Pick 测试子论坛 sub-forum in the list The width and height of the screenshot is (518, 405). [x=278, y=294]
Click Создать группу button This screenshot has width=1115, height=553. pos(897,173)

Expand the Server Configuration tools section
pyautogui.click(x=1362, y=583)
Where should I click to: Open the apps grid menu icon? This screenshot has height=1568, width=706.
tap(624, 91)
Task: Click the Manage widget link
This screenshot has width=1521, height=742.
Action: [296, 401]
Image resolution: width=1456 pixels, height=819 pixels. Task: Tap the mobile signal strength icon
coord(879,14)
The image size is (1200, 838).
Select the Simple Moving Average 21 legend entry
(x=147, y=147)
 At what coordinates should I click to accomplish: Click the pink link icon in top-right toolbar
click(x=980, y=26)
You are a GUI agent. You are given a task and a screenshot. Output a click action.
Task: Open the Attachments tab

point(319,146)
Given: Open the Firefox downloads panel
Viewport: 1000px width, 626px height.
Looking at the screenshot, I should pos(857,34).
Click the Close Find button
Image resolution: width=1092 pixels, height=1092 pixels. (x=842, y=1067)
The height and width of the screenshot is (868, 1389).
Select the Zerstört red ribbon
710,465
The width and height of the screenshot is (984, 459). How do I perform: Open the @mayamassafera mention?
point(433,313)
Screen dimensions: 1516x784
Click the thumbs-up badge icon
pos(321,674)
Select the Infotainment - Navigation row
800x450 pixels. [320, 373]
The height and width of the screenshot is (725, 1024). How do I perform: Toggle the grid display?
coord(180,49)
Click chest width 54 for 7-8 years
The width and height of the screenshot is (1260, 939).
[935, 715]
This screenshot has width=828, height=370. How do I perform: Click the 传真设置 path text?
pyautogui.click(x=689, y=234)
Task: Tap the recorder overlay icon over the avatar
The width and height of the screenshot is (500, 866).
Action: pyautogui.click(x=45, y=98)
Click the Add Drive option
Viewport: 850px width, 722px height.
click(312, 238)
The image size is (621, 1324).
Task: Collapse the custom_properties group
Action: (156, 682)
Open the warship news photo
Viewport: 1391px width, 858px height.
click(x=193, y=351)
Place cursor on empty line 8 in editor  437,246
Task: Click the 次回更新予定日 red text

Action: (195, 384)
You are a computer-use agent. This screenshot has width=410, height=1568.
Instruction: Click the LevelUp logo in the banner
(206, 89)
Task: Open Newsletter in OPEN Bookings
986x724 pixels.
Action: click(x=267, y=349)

▶ _WORK INSTRUCTIONS_
Would you please copy, word for word, everything above from the line containing "Where should I" down to the line containing "The image size is (1200, 838).", those two lines included?

▶ _TASK ANSWER_
Where should I click to: Open the apps grid menu icon? This screenshot has height=1568, width=706.
tap(624, 91)
Task: Click the Manage widget link
This screenshot has width=1521, height=742.
Action: [296, 401]
Image resolution: width=1456 pixels, height=819 pixels. Task: Tap the mobile signal strength icon
coord(879,14)
The image size is (1200, 838).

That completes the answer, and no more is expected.